(Exercise directions): Repeat all the lines below exactly, but omit the pictures.

(Data for this task):
------------

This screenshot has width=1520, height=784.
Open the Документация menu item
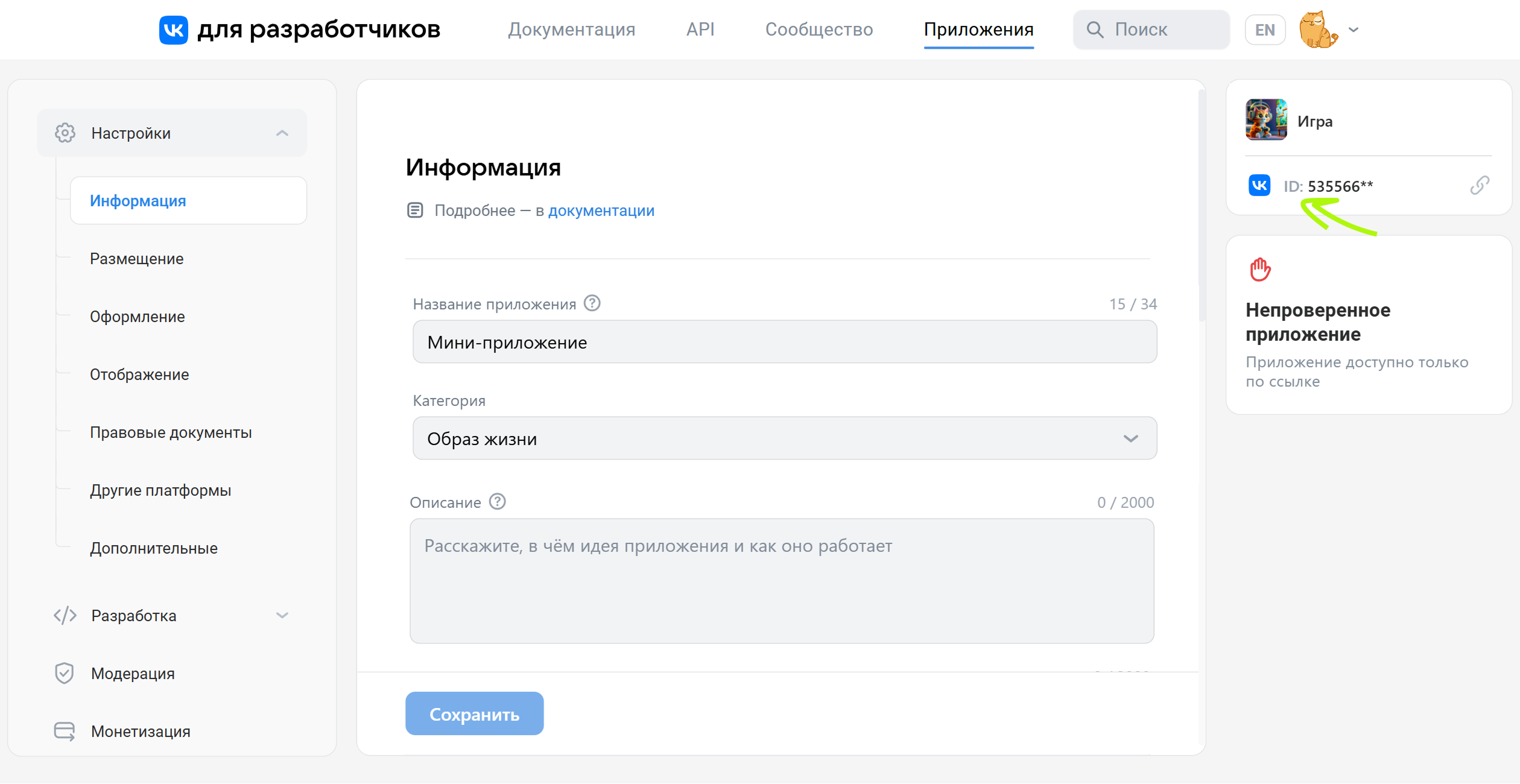(x=572, y=29)
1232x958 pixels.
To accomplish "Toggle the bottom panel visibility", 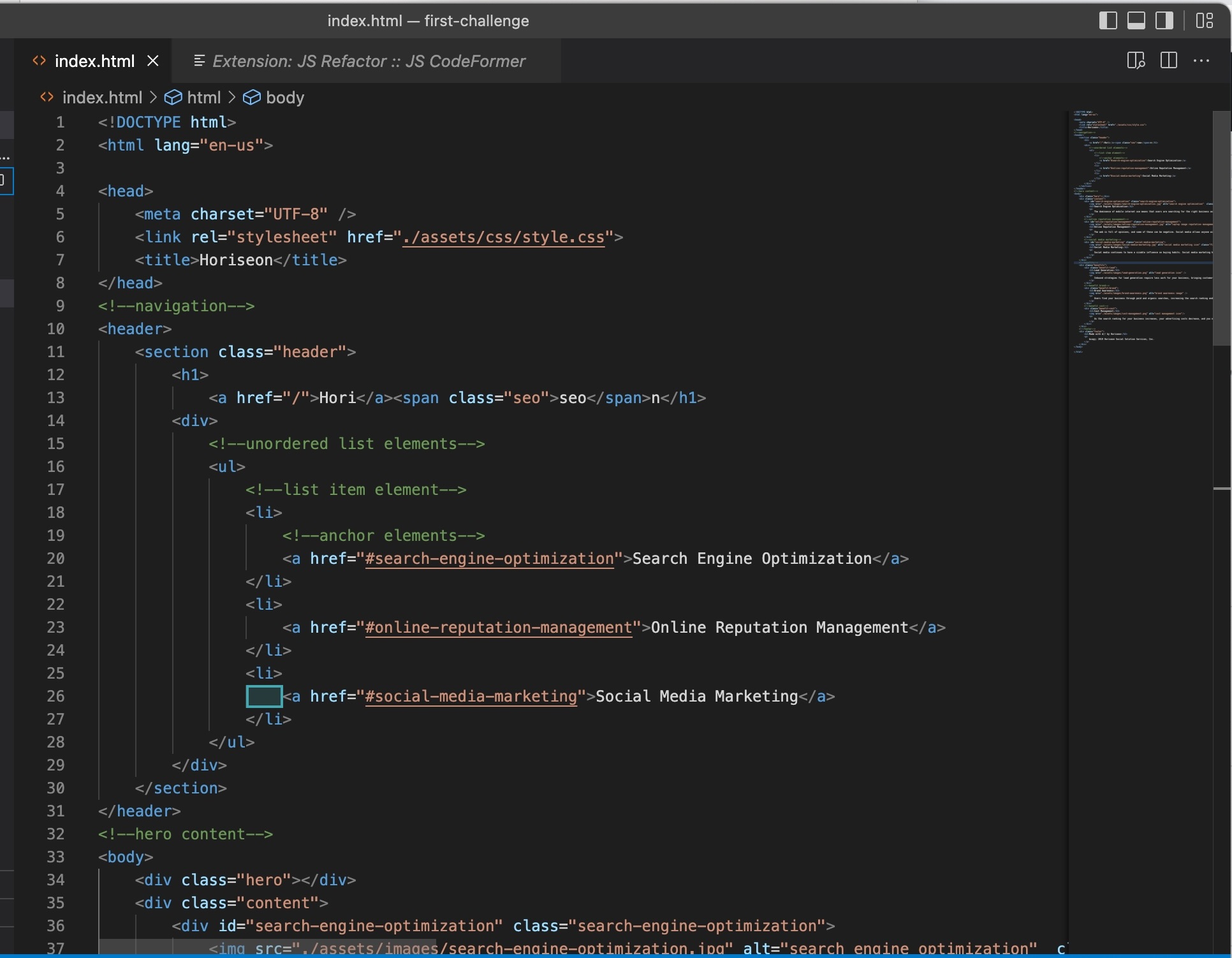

------------

(Finished task):
This screenshot has width=1520, height=784.
Open the Документация menu item
(x=572, y=29)
1232x958 pixels.
To accomplish "Toggle the bottom panel visibility", 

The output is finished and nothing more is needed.